» **Extracted records**:
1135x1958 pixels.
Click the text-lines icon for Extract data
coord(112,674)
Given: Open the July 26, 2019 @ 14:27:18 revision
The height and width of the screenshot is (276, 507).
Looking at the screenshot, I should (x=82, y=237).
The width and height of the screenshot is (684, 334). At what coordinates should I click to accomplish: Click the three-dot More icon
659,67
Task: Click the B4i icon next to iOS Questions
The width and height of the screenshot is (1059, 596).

» **Problem to work on**:
Retype all of the records above word for word.

» **Result**:
1135x1958 pixels.
Click the text-lines icon for Extract data
coord(112,674)
Given: Open the July 26, 2019 @ 14:27:18 revision
The height and width of the screenshot is (276, 507).
Looking at the screenshot, I should (x=82, y=237).
The width and height of the screenshot is (684, 334). At what coordinates should I click to accomplish: Click the three-dot More icon
659,67
Task: Click the B4i icon next to iOS Questions
The width and height of the screenshot is (1059, 596).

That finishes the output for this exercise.